There are a few things, however, that a person does need in order to be truly happy. Fortunately, they may not be as difficult for your family to achieve as one may think.
One part of being truly happy is being able to respect yourself. And real self-respect comes, of course, from living in such a way as to make yourself able to feel respect for yourself. Being able to look yourself in the face every day, and say, “I am OK!” and mean it, adds much to a person’s ability to have true and lasting happiness. No matter what others may think of you, if you know you are a worthwhile human being, that’s what matters. This self-respect will rub off on your family members.
A sense of purpose
Having something to be enthusiastic about, is a very big help in being truly happy. Purpose comes from having gainful employment that you love, a family to take care of or anything that you do that betters your life and the lives of others around you. In my own life, I have found that the fastest way for me to cheer up if I am feeling low about anything, is to do something nice for someone else. I am amazed how much my own happiness increases just because of that.
Not being too hard on yourself
We all make mistakes. My teenage children are really good at reminding me of that fact. If we do something dumb, tactless, or blurt out the wrong thing at the wrong time, (I’m really good at that) it doesn’t mean the world has ended, or that we’re not worthwhile people.
Now, of course if we have done something that requires fixing or an apology to someone else, then by all means, we need to fix the mistake we’ve made. But once that’s done and over with, continuing to dwell on the dumb thing we did, and recycling needless guilt isn’t very productive. Moving forward, making yourself better day by day, and not being too hard on yourself can help to increase personal and family happiness.

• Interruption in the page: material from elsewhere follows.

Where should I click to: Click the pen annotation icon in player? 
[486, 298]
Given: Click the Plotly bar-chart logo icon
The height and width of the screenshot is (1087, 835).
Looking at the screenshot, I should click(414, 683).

Holding grudges, nursing age-old, secret injuries and down-right hating other people has never helped anyone to be happy — no matter how justified they may feel. That isn’t to say that you need to approve of inappropriate things that others might do, or trust people who have shown that they don’t deserve your trust. In fact, it is wise to avoid people and situations that are unhealthy for you. But putting aside past injuries by not dwelling on them, and seeing the good in the world wherever you can, is a pretty big part of being able to find happiness — especially in family life.
In the end, happiness is a choice that we make for ourselves. It is something that develops in our own hearts. Having awesome things is nice and there’s nothing wrong with seeking to improve the quality of our lives. But, true happiness comes from something more than stuff. Being able to respect ourselves, having a sense of purpose, not being too hard on ourselves and looking for the good in the world are all ways that can help us build and maintain true and lasting happiness.